By 1989, Trujillo was in New York dancing in hit Broadway shows; by 2005, he was choreographing them.
"Flashdance," with a book by Robert Cary and Tom Hedley (co-writer of the movie screenplay), has as a musical flash point the hits from the film.
"I inherited the [movie's] iconic songs," Trujillo said. "But we also needed songs that are character-driven or story-telling. That was important for us."
Cary and Robbie Roth fashioned more than a dozen new songs for the show. Those are not the only differences with the film.

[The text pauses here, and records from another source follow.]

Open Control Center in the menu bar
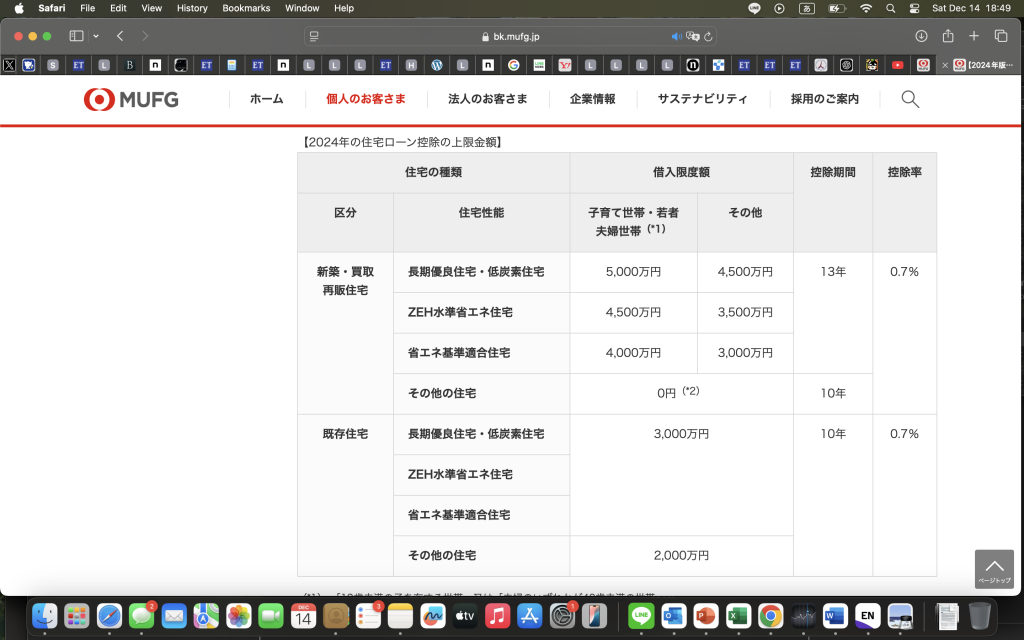Image resolution: width=1024 pixels, height=640 pixels. click(x=914, y=8)
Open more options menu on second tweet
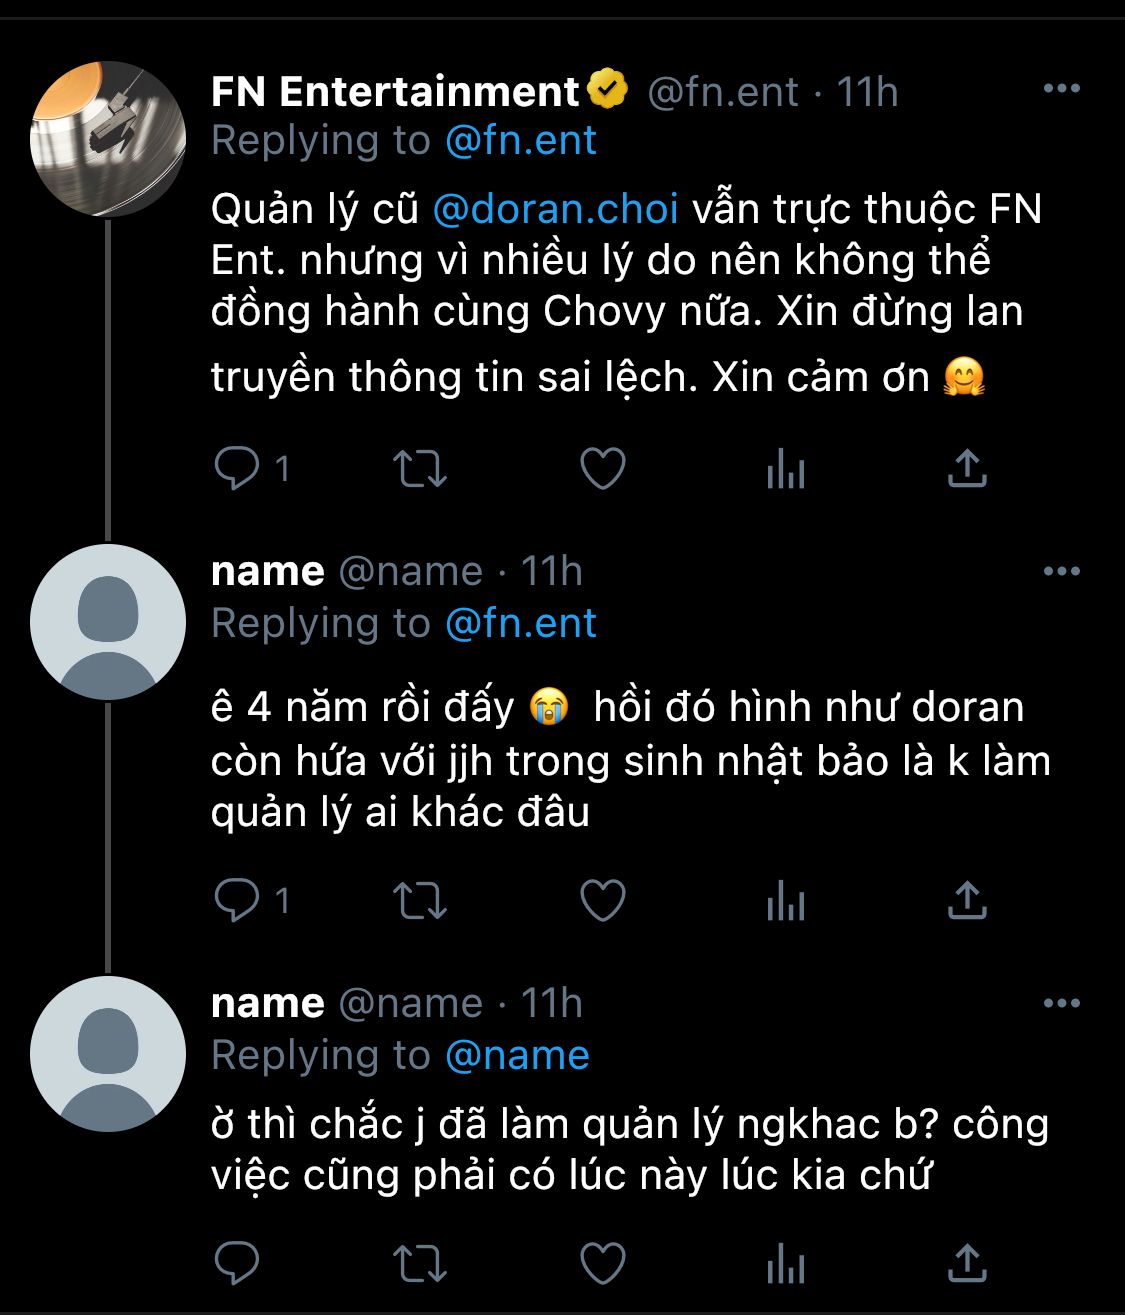1125x1315 pixels. point(1061,571)
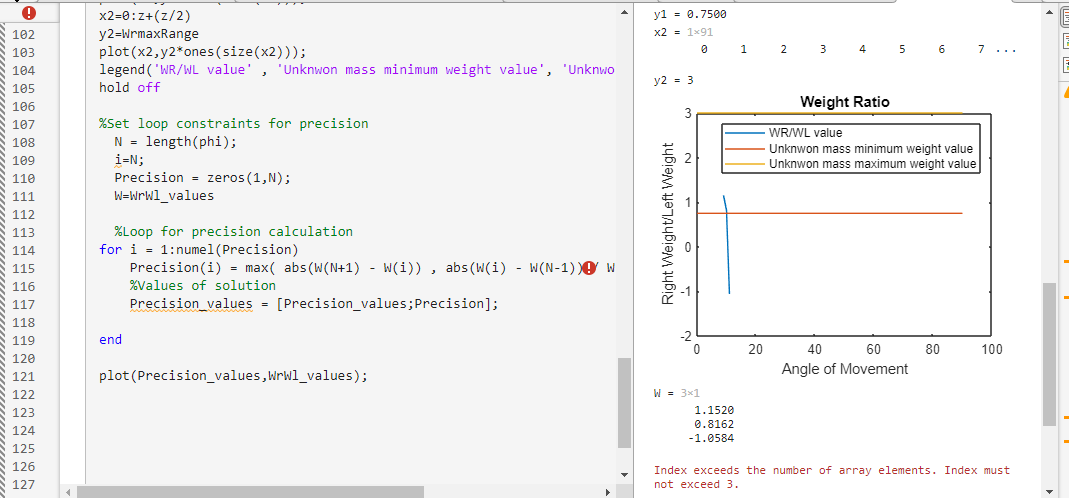This screenshot has height=498, width=1069.
Task: Click the code editor's vertical scrollbar thumb
Action: [625, 402]
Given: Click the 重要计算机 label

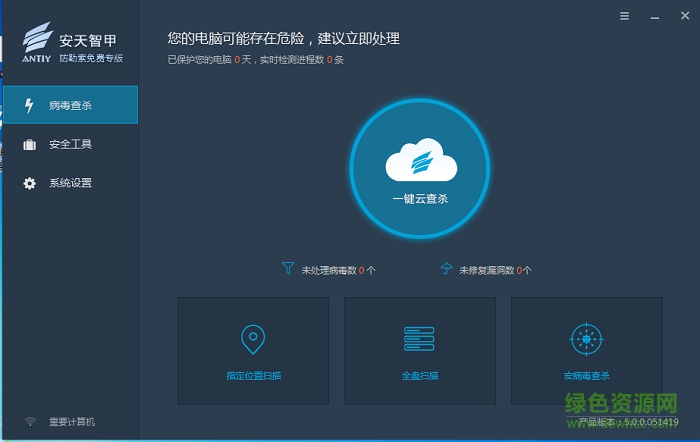Looking at the screenshot, I should point(72,421).
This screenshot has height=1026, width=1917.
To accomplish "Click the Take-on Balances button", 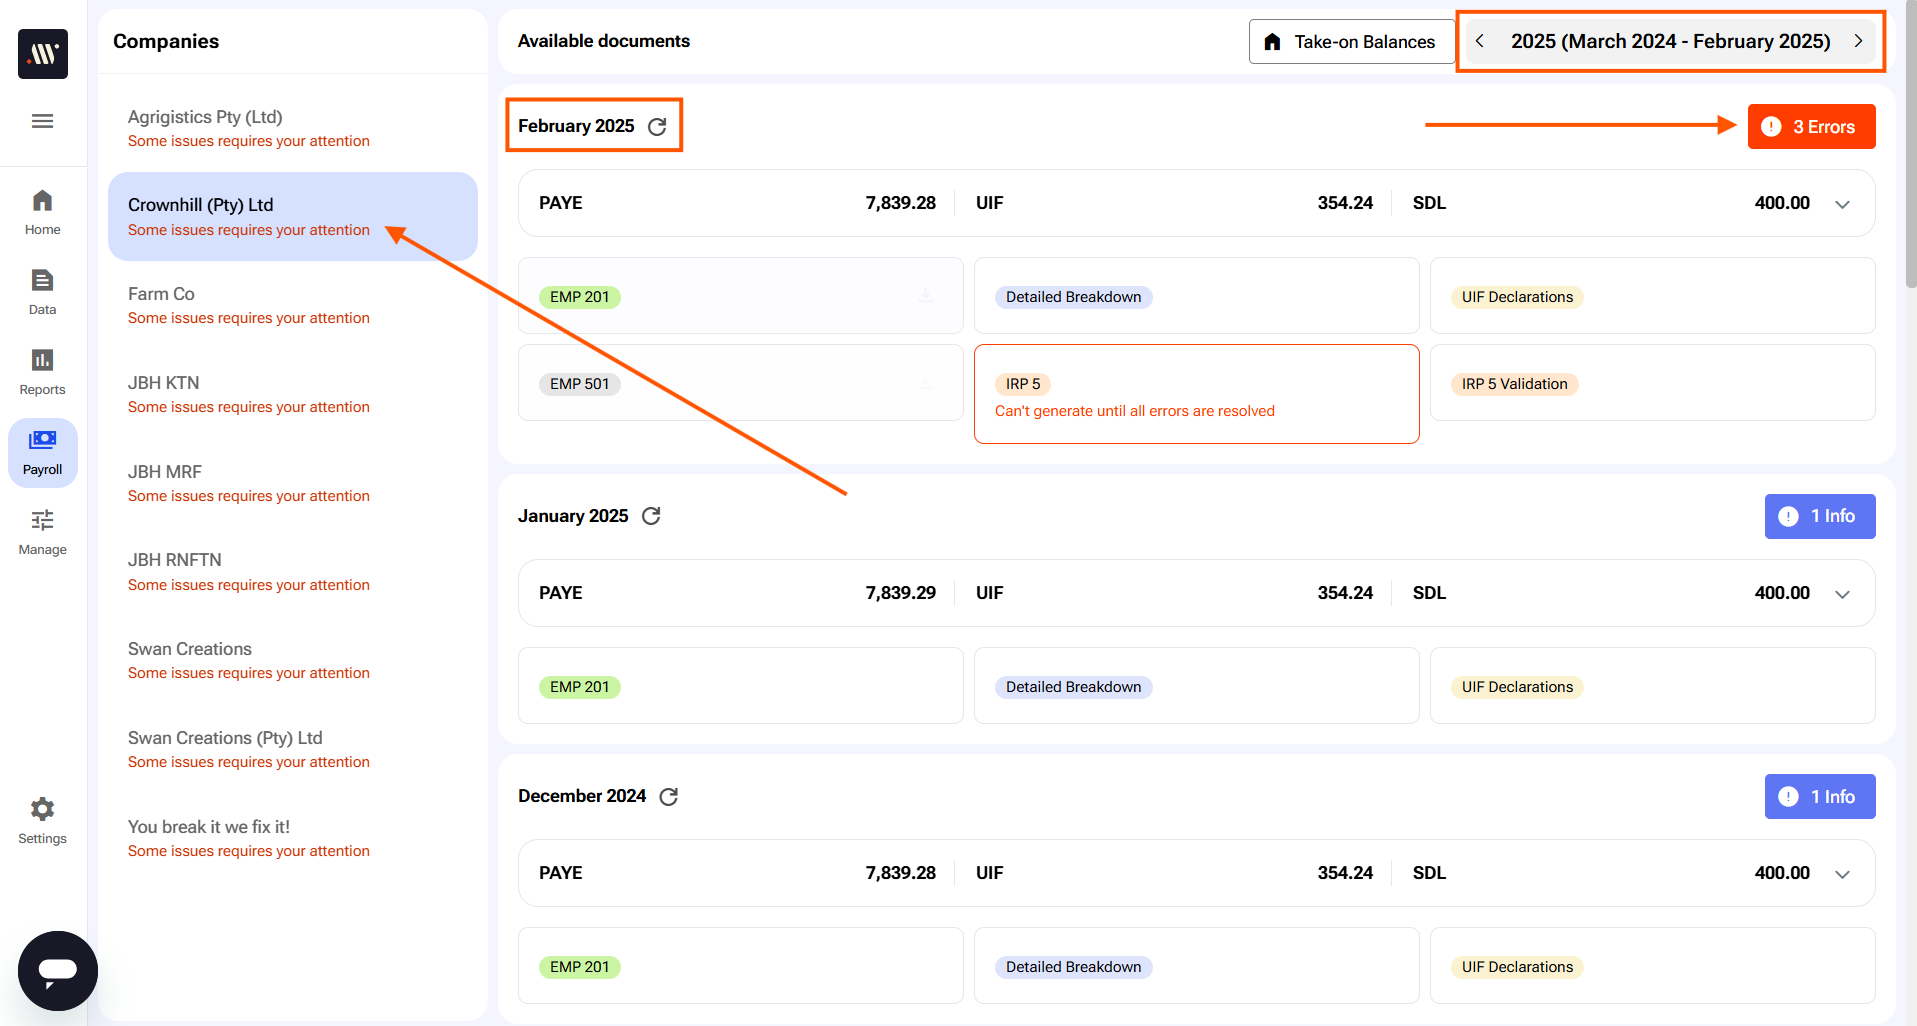I will tap(1351, 42).
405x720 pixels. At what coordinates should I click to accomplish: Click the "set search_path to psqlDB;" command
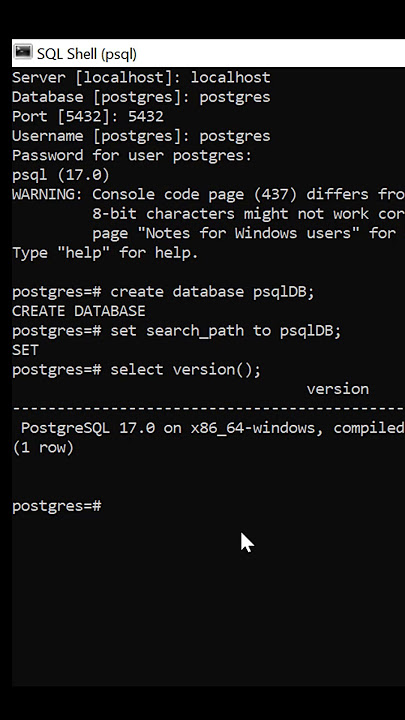pos(226,331)
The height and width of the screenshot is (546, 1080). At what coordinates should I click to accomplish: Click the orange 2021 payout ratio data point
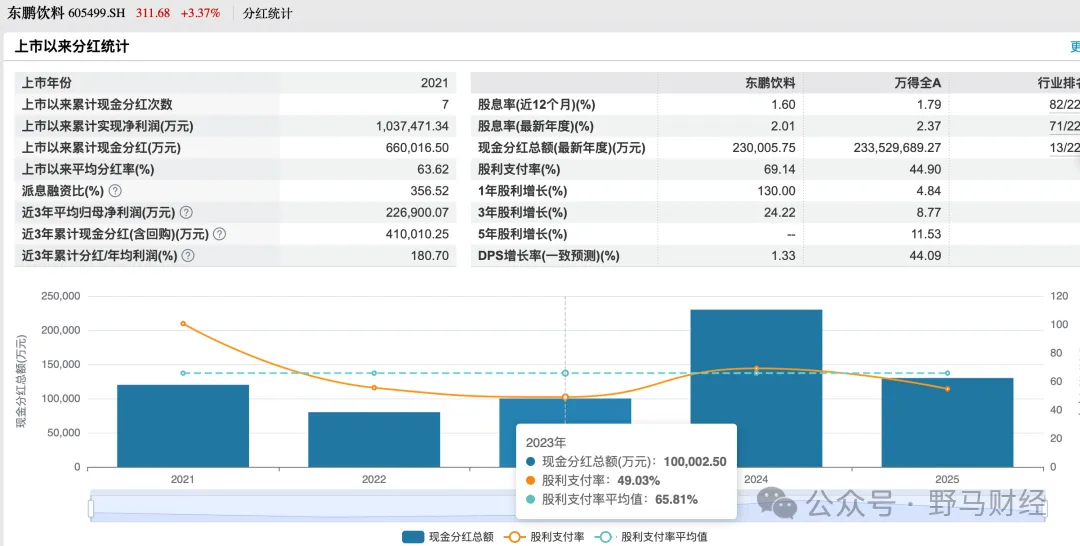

Some characters have been cut or fused into one, for example. But none of the changes "depart too far away from the essence of the story," Trujillo said. "I understand how iconic the movie is. I wanted the audience to feel comfortable, to experience what they remember, but in such a way that it feels fresh."
One big thing that the two "Flashdance" products don't have in common has to do with the central character of Alex. Whatever qualities Jennifer Beals brought to the screen in that role, dancing was not one of them. Body doubles (including, at one point, a man) provided the vibrant moves.
Such sleight of eye could never be attempted live onstage.
"The challenge was finding dancers who could be triple and quadruple threats," Trujillo said, "dancers who were classically trained, but able to do jazz, hip hop, exotic dancing — and be able to sing."
The director/choreographer found his Alex in Emily Padgett, who has had featured roles on Broadway in "Grease," "Legally Blonde" and others.
Padgett, who sings 14 of the songs in "Flashdance," was used to tackling the vocal side of a musical. A dance-driven show was something else entirely. She started preparing for this assignment two years ago.
"When Sergio told me he was interested in me for this, I told him, 'There's no way. You're crazy.' But he never gave up on me," Padgett said. "This show is the hardest I've ever done. A one o'clock matinee can be a killer sometimes. That's when I wish I had a body double."
Padgett already had an advantage getting into the ambience of "Flashdance," having performed the female lead in another musical set in the same time period, "Rock of Ages."
"The '80s and me are very close," she said with a laugh.
That closeness is all the more remarkable given that she was born a year after the movie "Flashdance" was released.
In addition to fitting into the dance groove, the North Carolina-born Padgett found common ground with the character of Alex.
"I knew in elementary school that I wanted to be on Broadway," Padgett said. "There's a line from the movie, which I wish was in the [musical]: 'When you give up on your dream, you die.' That's what the show is all about. Alex just has to try, because if you don't always try, you'll regret it."
Padgett followed her own dream right out of high school, when she headed to New York, where she worked odd jobs before breaking into the business.
"Alex kept people at a distance, and being an actor in New York you sort of have to be that way," Padgett said. "She had a crippling fear of falling on [her] face, and I've definitely had that. So I do identify with her."
"Flashdance — The Musical" has not generated unreservedly enthusiastic reviews on the initial legs of the tour. Trujillo does not sound discouraged.
"'Wicked' didn't get great reviews, and look at how that ended up," he said. "I'm not saying this is another 'Wicked.' But you have to take the best you can from reviews. We are continuing to assess and work on the show."
Padgett, who finds the reviews "very helpful," pointed to another yardstick to measure how the tour is going.
"It's just like with 'Rock of Ages.' People hear songs they grew up with, songs that remind them of specific times in their lives," Padgett said. "You can feel the audience just open up. They're totally with us. We get standing ovations every night."